Specifications: eZDBNFSClusterHandler
#####################################

.. contents:: Table of Contents

Multiple issues keep showing when using most common flavours of NFS. These are
mostly related to attribute caching & delay added by NFS to file create / delete
operations.

This document describes most of them, and clearly shows that most workarounds will
have a severe impact on NFS performances:
http://www.time-travellers.org/shane/papers/NFS_considered_harmful.html

Current eZFS & eZFS2 issues
===========================
Generation handing (stalecache) depends on real-time system operations (file
creation). NFS totally prevents this, and makes PHP return unreliable results
when performing file operations (creation failing with a wrong return, possibilities
of multiple openings of the same file).

Cache items expiry can also be misinterpreted by mount points as NFS can add a
delay when checking for a file expiry or existence.

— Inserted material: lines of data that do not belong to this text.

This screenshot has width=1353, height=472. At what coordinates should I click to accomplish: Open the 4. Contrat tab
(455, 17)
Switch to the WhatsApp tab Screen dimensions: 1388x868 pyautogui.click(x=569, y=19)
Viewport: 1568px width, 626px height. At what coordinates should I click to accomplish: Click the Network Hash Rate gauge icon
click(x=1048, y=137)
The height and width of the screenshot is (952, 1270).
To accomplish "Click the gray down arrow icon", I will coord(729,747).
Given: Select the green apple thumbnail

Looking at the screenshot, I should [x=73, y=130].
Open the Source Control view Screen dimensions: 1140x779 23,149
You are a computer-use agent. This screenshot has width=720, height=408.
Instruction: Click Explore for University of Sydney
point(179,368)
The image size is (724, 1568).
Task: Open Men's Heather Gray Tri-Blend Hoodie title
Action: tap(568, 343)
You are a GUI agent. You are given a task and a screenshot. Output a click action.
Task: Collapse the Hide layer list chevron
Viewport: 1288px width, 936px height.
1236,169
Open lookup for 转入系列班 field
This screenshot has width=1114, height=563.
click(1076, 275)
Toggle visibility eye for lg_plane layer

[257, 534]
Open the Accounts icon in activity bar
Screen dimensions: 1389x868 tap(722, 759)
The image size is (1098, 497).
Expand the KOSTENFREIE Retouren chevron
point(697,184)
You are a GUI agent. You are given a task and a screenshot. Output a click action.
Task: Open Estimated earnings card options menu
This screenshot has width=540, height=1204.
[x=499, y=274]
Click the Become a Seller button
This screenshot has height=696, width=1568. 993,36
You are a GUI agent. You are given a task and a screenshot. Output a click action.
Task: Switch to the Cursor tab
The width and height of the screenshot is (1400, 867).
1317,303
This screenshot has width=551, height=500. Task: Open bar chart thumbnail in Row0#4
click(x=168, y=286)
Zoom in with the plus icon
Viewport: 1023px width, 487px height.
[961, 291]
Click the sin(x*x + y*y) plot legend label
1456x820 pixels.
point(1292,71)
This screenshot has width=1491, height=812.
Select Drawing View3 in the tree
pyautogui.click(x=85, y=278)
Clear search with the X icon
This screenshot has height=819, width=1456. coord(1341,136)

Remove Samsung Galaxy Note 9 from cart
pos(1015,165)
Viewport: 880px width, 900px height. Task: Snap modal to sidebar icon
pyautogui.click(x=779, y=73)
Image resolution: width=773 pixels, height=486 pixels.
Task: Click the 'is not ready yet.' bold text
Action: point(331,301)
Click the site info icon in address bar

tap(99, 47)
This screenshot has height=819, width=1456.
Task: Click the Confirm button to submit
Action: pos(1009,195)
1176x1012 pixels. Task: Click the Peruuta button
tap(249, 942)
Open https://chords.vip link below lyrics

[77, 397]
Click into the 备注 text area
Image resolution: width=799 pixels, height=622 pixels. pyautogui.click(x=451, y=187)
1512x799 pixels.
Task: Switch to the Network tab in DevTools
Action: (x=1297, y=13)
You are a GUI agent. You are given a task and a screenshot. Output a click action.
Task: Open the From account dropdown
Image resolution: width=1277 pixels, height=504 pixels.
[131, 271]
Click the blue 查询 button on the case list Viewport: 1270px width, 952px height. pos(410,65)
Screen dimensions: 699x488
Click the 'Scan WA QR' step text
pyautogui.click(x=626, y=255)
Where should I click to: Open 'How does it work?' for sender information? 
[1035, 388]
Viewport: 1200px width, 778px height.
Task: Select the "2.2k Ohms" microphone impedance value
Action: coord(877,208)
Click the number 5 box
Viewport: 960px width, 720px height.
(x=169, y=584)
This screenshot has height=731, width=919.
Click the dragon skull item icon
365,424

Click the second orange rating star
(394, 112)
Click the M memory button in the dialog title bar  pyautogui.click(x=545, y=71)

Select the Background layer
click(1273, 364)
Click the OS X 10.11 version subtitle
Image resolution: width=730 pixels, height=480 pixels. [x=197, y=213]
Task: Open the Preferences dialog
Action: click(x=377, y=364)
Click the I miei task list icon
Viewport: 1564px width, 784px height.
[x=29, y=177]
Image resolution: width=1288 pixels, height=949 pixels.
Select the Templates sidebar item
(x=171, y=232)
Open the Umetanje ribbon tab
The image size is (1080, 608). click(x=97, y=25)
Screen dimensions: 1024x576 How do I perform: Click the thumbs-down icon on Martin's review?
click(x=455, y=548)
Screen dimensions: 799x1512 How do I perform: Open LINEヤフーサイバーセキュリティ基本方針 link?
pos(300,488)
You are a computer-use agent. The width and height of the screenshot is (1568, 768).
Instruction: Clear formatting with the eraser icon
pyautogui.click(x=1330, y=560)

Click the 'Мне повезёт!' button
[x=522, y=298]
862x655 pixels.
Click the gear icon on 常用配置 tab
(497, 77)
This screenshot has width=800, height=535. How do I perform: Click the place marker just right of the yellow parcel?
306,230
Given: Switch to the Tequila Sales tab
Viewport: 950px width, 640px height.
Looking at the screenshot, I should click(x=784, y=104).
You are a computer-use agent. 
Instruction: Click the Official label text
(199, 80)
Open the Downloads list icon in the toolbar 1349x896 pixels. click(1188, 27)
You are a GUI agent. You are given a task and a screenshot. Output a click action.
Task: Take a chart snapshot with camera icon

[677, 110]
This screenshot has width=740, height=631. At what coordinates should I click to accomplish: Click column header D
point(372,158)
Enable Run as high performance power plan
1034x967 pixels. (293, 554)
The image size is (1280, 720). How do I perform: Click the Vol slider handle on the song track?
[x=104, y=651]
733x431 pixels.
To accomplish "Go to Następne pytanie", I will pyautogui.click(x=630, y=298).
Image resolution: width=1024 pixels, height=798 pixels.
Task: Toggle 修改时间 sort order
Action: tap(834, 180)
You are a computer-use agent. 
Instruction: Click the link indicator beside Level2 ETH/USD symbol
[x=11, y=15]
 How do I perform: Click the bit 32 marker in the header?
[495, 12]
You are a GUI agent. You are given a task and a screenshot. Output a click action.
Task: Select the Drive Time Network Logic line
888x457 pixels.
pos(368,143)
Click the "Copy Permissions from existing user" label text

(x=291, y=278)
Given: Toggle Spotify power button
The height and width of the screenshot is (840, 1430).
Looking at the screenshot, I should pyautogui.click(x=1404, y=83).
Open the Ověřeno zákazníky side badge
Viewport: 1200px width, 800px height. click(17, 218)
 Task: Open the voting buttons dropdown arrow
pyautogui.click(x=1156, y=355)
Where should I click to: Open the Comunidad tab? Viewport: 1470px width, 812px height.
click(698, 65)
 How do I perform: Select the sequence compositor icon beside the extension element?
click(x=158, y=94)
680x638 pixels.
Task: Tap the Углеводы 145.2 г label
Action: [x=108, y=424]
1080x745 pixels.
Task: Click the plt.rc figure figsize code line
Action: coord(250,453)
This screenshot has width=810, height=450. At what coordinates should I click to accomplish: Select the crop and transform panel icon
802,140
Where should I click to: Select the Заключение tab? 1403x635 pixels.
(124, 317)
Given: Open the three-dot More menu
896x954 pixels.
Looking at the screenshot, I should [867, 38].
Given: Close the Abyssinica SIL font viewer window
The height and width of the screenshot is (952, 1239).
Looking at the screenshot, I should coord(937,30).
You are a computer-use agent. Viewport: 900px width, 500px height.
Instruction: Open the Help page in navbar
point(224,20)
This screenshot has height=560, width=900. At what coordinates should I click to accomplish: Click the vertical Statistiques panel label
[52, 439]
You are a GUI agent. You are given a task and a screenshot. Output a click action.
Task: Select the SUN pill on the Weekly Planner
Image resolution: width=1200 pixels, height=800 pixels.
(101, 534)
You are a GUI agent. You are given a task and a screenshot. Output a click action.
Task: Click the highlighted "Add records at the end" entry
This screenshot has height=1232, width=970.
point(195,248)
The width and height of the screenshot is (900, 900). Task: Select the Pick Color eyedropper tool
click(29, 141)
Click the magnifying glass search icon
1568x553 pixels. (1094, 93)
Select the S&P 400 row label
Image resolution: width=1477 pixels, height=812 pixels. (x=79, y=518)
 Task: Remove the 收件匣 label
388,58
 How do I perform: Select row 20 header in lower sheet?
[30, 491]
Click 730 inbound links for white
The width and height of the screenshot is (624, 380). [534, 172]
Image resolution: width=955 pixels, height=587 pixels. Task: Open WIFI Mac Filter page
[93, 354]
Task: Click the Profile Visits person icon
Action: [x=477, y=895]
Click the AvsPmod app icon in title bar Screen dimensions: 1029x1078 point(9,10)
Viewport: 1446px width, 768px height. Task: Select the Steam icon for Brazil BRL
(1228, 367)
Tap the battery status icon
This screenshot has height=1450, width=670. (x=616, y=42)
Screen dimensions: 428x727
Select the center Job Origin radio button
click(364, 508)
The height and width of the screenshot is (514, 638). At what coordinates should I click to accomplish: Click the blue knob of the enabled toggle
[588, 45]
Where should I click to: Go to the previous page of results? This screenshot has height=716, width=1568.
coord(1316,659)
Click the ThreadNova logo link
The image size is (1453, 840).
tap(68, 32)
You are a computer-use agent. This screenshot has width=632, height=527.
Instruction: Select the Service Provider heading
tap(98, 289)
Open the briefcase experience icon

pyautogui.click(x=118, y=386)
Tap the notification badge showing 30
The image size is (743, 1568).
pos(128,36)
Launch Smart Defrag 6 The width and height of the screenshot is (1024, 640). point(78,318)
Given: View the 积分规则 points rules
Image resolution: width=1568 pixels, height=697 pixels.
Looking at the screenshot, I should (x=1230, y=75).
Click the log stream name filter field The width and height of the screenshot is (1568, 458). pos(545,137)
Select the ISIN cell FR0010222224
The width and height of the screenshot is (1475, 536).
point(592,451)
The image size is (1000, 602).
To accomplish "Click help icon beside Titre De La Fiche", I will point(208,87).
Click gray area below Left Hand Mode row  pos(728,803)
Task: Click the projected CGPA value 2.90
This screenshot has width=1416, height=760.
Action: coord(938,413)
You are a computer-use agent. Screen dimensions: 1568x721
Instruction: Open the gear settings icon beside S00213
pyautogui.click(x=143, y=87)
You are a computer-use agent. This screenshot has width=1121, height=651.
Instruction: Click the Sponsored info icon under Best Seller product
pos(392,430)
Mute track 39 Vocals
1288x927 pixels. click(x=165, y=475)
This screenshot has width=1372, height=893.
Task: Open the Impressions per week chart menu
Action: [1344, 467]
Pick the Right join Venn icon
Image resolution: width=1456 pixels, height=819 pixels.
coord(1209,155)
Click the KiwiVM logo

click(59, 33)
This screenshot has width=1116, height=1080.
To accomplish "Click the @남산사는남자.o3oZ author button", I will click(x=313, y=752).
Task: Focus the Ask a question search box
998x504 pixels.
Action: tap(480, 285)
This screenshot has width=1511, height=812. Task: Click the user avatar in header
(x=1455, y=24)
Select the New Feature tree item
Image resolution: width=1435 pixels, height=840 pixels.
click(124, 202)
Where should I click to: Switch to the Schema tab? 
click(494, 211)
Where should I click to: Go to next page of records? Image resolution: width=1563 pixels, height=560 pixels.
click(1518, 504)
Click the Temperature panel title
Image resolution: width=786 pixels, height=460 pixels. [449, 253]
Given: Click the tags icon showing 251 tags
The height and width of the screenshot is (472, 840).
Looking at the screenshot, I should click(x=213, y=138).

Solution: mix eZDB and eZFS
===========================
It has been proved that the eZDB approach is more reliable and controllable than
eZFS. The database allows these realtime operations in a satisfactory way. On
the other hand, the eZDB approach is blamed for the storage mechanism used (files
stored in BLOBs in the database, leading to a HUGE database and possible speed
issues).

It should be possible to mix these approaches by using both eZDB and NFS:
 - eZDB is reliable, and can be used to store files metadatas
 - NFS is not reliable, but can still be used to store the actual data

eZDBNFS will use a custom database, much like the standard ezdbfile, to ensure
data integrity. Cache processing (stalecache) will be performed in this database,
while real files can be stored on NFS itself. The handler will take care of
creating files on NFS.
Exactly like eZDB currently does, eZDBNFS will also copy files locally to each
eZ publish instance upon request, in order to avoid querying NFS when data have
not changed.

Implementation
==============
This handler's implementation is mostly based on eZDB. All the parts of
eZDB that interact with file data will be replaced with file operations from/to
the DFS.

Architecture
------------

 * X eZ publish web servers

   - local var folder: `/var/www/var/`
   - local moint point to the NFS share: `/data/nfs`
   - uses `eZNFSDB`

 * 1 NFS server

   - locally mounted on each frontend

 * 2 databases

   - the standard eZ publish relational DB
   - a cluster DB, with the single ezdfsfile table


Current eZDB API interaction
----------------------------
The following table indicates for each method wether it interacts with local
data (fs), db metadata (ezdfsfile) or db filedata (ezdfsfile_data).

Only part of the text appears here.